--- Provided records Enclosed Below ---

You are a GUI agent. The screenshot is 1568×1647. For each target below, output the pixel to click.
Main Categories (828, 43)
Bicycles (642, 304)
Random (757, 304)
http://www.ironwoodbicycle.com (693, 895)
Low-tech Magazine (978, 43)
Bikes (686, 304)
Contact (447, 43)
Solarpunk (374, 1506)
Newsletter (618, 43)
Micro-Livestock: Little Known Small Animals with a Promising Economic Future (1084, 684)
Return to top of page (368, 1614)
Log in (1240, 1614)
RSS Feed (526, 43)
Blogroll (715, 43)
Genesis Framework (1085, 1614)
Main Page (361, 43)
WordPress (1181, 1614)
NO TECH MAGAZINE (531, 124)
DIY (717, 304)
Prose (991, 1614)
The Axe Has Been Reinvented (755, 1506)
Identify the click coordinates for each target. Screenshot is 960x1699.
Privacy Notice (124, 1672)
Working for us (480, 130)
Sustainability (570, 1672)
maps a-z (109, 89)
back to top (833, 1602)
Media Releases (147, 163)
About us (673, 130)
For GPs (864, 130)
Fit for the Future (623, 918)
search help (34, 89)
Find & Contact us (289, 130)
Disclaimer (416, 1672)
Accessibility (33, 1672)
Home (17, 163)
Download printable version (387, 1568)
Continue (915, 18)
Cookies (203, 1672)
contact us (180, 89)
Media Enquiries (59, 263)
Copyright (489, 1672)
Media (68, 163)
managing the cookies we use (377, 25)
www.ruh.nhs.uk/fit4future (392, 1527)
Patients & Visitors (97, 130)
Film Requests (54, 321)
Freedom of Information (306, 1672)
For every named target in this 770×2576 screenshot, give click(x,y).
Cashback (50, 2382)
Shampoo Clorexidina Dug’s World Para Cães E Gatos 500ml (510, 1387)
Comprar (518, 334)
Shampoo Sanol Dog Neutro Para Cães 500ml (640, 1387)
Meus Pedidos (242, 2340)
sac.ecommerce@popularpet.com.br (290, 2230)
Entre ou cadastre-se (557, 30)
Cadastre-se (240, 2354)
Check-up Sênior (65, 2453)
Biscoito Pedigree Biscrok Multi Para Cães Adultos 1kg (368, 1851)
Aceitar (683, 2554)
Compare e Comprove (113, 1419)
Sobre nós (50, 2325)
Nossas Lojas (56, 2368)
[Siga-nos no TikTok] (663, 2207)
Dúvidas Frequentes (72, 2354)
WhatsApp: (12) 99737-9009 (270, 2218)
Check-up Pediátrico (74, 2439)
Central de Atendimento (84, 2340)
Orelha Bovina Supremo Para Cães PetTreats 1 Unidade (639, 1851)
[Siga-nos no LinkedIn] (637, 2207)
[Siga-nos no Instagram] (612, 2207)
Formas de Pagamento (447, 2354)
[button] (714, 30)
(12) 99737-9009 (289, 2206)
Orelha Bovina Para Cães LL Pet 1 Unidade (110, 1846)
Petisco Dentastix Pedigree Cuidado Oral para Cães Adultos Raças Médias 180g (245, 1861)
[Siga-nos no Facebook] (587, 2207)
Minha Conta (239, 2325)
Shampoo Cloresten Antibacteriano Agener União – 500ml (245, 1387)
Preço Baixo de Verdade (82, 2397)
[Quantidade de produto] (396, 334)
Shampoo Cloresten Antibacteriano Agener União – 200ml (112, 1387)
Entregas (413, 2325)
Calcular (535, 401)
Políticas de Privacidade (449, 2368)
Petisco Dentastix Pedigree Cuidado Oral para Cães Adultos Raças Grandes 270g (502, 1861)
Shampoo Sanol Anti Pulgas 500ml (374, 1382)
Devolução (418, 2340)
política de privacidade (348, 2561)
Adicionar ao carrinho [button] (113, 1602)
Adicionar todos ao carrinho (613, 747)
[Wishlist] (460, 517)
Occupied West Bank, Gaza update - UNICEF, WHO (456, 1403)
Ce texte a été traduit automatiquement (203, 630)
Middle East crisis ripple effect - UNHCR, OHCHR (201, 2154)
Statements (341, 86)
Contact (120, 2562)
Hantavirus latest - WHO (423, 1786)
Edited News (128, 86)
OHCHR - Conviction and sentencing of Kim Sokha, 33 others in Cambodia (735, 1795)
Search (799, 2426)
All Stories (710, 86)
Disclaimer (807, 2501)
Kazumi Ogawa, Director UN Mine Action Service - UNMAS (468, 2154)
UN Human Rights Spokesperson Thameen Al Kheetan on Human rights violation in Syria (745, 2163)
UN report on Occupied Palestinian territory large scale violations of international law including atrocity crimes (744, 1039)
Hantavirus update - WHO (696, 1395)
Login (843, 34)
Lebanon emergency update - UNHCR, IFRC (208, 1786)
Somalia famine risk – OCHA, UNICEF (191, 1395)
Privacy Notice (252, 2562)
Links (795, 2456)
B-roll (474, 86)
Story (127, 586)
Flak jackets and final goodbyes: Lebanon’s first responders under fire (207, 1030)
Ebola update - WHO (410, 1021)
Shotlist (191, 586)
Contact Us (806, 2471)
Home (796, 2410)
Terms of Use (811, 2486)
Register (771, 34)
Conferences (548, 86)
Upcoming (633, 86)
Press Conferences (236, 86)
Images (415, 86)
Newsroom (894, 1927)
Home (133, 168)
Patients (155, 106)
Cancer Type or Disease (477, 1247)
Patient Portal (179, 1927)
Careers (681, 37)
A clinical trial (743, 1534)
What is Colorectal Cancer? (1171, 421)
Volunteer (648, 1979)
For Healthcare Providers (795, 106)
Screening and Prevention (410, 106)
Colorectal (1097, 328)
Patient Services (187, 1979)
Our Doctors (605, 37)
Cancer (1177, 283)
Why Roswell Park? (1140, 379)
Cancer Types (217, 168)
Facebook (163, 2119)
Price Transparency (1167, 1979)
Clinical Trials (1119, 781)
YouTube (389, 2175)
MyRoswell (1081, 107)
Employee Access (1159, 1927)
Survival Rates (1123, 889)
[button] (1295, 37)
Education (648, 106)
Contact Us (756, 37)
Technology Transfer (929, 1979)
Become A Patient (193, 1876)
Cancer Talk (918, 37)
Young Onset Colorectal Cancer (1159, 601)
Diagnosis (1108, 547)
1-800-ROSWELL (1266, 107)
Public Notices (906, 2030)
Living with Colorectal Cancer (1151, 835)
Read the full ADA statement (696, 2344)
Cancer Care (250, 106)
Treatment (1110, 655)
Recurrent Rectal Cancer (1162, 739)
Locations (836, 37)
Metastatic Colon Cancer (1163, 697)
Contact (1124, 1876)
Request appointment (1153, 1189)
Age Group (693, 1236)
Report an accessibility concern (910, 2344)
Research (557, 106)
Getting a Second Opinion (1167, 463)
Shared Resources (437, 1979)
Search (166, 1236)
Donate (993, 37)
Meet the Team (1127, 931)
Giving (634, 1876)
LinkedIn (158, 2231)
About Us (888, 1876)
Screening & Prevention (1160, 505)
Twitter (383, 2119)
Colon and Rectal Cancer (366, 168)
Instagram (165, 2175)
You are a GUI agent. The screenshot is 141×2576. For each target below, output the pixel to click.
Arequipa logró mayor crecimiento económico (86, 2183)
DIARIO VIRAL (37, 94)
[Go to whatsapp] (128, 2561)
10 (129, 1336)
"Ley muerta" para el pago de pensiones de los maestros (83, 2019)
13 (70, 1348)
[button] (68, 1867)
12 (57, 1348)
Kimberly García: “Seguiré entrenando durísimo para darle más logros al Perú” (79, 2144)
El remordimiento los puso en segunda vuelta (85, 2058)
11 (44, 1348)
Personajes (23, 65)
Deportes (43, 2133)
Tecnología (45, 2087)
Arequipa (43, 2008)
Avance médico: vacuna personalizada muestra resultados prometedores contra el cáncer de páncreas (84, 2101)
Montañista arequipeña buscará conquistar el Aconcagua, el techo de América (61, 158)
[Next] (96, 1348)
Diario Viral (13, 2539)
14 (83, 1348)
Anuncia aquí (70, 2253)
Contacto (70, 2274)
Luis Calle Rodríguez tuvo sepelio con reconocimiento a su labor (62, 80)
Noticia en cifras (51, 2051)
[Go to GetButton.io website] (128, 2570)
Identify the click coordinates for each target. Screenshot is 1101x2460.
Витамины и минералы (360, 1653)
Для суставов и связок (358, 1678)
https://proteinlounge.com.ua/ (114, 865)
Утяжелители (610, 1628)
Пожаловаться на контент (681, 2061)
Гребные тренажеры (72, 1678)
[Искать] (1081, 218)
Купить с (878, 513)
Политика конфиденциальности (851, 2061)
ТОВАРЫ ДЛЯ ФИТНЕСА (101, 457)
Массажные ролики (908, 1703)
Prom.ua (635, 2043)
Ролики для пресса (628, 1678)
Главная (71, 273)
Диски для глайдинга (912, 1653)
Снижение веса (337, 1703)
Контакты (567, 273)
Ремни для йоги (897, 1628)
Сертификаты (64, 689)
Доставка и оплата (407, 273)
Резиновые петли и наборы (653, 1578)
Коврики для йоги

--- End of Enclosed Provided records ---

◆ Try it: From the line that contains "Anuncia aquí (70, 2253)" down to the last line of the listing above, repeat each line exactly, and include nothing else.

◆ Completed exercise:
Anuncia aquí (70, 2253)
Contacto (70, 2274)
Luis Calle Rodríguez tuvo sepelio con reconocimiento a su labor (62, 80)
Noticia en cifras (51, 2051)
[Go to GetButton.io website] (128, 2570)
Identify the click coordinates for each target. Screenshot is 1101x2460.
Витамины и минералы (360, 1653)
Для суставов и связок (358, 1678)
https://proteinlounge.com.ua/ (114, 865)
Утяжелители (610, 1628)
Пожаловаться на контент (681, 2061)
Гребные тренажеры (72, 1678)
[Искать] (1081, 218)
Купить с (878, 513)
Политика конфиденциальности (851, 2061)
ТОВАРЫ ДЛЯ ФИТНЕСА (101, 457)
Массажные ролики (908, 1703)
Prom.ua (635, 2043)
Ролики для пресса (628, 1678)
Главная (71, 273)
Диски для глайдинга (912, 1653)
Снижение веса (337, 1703)
Контакты (567, 273)
Ремни для йоги (897, 1628)
Сертификаты (64, 689)
Доставка и оплата (407, 273)
Резиновые петли и наборы (653, 1578)
Коврики для йоги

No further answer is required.